Leadership makes verbal commitments freely and walks them back without explanation or accountability. Promises around growth, responsibility, and recognition are used to retain people and then quietly forgotten. When you push for clarity on feedback or direction, you get vague non-answers and shifting goalposts. It’s demoralizing and, frankly, disrespectful to people who made career decisions in good faith.
The founders are young, which isn’t the problem. The problem is the complete inability to receive challenge from people who know more than them. Experienced hires are brought in and then systematically ignored or sidelined the moment they push back on something. That’s not a culture of learning; it’s ego dressed up as vision.
The bro culture is real and it’s protected. People who are uncooperative or actively harmful to team dynamics are kept on regardless of how much feedback exists about them, as long as they fit the right mold. The culture is sold as flat and open, but in practice it’s cliquey and insular. If you’re not in the right circle, you’ll be the last to know about decisions that directly affect you.
The product has serious, well-known internal issues that aren’t being addressed with anywhere near the urgency they deserve. Instead of fixing them, the answer seems to be to sell harder and promise more. The result is unhappy customers and churn that anyone paying attention could see coming.

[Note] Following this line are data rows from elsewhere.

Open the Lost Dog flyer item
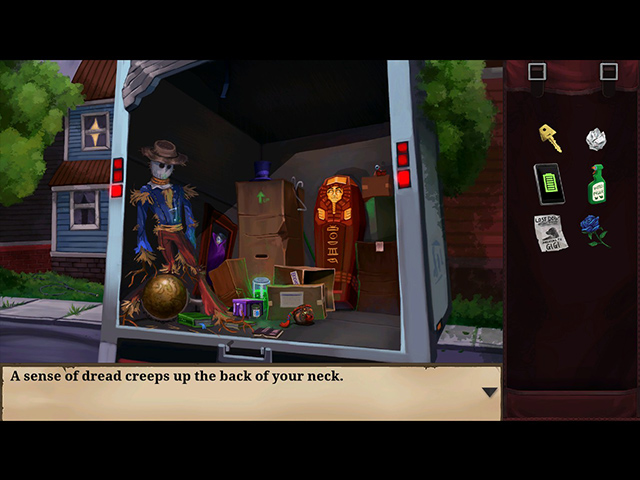The height and width of the screenshot is (480, 640). pyautogui.click(x=550, y=232)
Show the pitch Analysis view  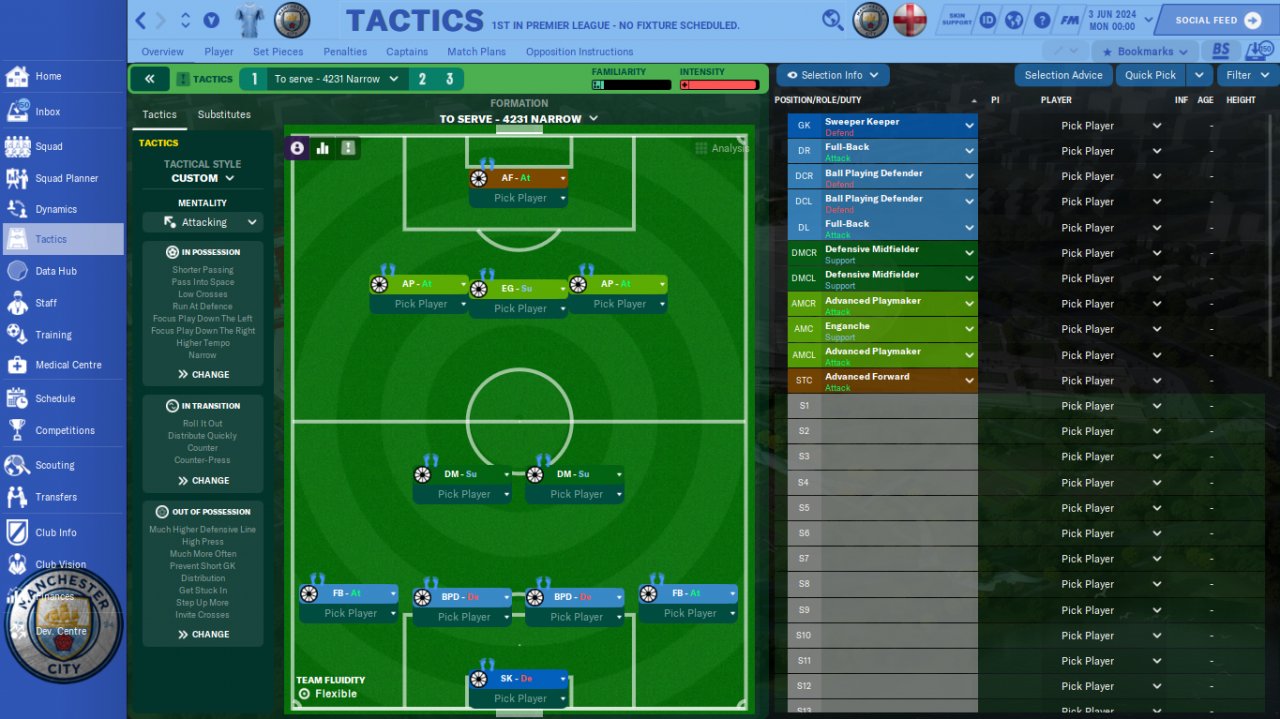(722, 148)
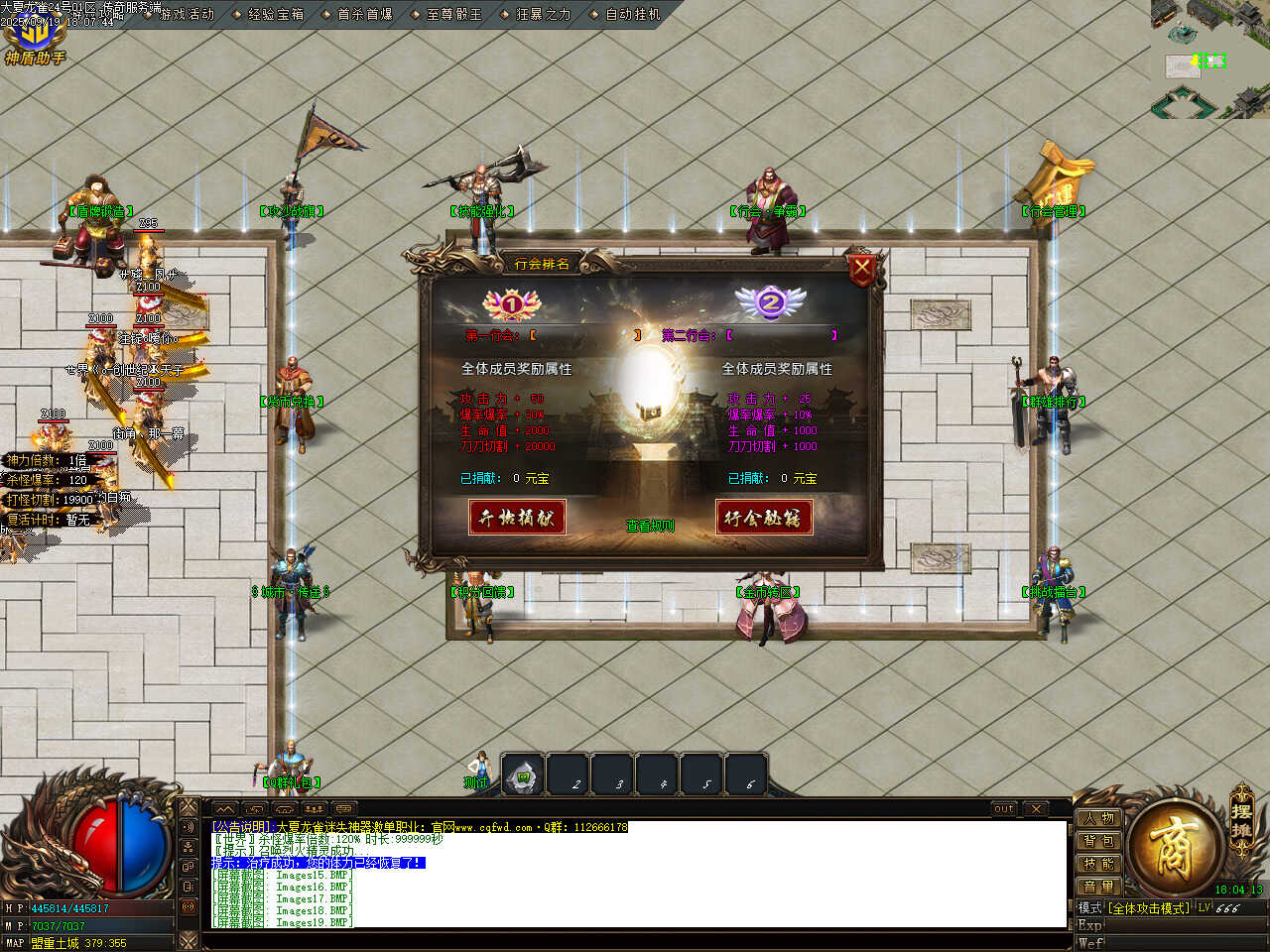Click the minimap in the corner
This screenshot has height=952, width=1270.
pos(1209,60)

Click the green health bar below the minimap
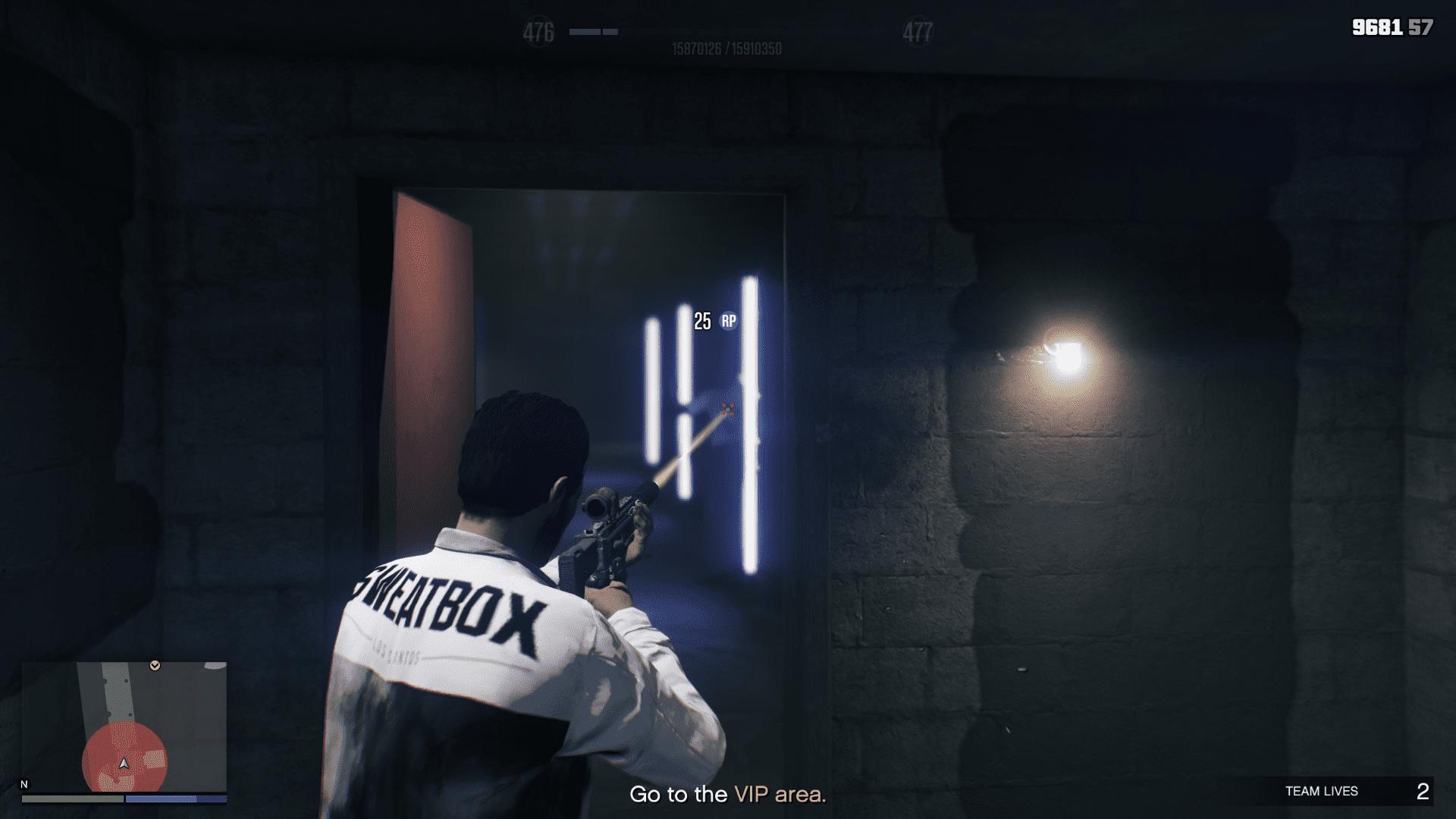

Then there’s the staffing model, which is where things get genuinely troubling. There’s an almost ideological obsession with AI as a replacement for headcount, meaning individuals are routinely carrying the workload of two or three people. Look at their job postings: the scope of responsibilities listed for single roles is enough to staff an entire team. This isn’t efficiency; it’s exploitation. Multiple people went on burnout leave in a short period of time and were gone for months. That’s not bad luck. That’s a predictable outcome of a broken approach to people management that leadership refuses to confront.
When my hated ex reached out asking if the company was worth applying to, I said hell no without hesitation. And I’m not someone who’d wish this place on their enemies. That should tell you everything.